American judge (born 1943)

Patricia Combs Fawsett (born August 21, 1943) is a senior United States district judge of the United States District Court for the Middle District of Florida.

==Education and career==

Fawsett was born in 1943 in Montreal, Canada. She received her Bachelor of Arts degree from the University of Florida in 1965, her Master of Arts in Teaching from the University of Florida in 1966, and her Juris Doctor from the University of Florida College of Law in 1973. Fawsett was in private practice in Orlando, Florida, from 1973 to 1986.

==Federal judicial service==

President Ronald Reagan nominated Fawsett to the United States District Court for the Middle District of Florida on April 9, 1986, to the seat vacated by Judge John A. Reed Jr.. She was confirmed by the Senate on June 6, 1986, she received her commission three days later.
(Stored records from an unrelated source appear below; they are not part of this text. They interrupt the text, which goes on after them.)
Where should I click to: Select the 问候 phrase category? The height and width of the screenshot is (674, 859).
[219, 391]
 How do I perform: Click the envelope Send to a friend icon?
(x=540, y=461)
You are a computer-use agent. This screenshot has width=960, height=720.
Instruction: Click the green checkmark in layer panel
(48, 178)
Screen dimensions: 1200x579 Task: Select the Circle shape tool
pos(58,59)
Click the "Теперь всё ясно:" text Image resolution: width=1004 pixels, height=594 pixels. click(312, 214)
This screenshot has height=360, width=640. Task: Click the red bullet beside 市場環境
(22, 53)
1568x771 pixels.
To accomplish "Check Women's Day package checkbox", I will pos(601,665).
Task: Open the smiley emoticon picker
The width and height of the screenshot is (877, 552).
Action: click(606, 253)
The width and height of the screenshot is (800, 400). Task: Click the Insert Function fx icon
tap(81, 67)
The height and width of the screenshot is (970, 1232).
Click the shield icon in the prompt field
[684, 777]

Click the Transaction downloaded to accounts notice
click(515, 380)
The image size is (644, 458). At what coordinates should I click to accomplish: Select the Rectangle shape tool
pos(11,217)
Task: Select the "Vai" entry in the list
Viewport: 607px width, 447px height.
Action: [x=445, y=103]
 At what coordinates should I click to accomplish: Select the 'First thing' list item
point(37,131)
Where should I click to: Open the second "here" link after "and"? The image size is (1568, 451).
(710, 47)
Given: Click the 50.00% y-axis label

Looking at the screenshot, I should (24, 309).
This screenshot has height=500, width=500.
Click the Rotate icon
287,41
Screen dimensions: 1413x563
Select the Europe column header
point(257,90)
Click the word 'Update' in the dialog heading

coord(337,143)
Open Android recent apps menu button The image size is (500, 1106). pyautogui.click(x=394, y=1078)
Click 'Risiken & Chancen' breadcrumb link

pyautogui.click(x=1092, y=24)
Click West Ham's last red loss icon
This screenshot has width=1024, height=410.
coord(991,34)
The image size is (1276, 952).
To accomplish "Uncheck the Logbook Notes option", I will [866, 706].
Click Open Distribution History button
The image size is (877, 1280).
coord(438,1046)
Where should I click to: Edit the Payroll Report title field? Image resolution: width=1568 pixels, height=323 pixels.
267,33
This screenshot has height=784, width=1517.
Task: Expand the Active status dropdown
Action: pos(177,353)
She served as chief judge from 2003 to 2008. She assumed senior status on August 25, 2008.

== Notable cases ==
In the nation's first federal prosecution for carjacking, Fawsett sentenced three of the four defendants of the 1992 Kissimmee carjacking murders to life without parole plus 25 years. The trio – Alf Catholic, Gerard Booker and Jermaine Foster – were convicted of conspiracy, armed carjacking, and weapon use charges under the Federal Anti-Car Theft Act of 1992. In a separate hearing, Fawsett also sentenced the fourth defendant, Leondra Henderson, to 40 years in prison, later reduced to 33 years, for carjacking charges, which Henderson pleaded guilty after he agreed to testify for the prosecution against his accomplices. The four men later stood trial for first-degree murder charges in state court, and Foster was sentenced to death while Henderson, Booker and Catholic were sentenced to life in prison.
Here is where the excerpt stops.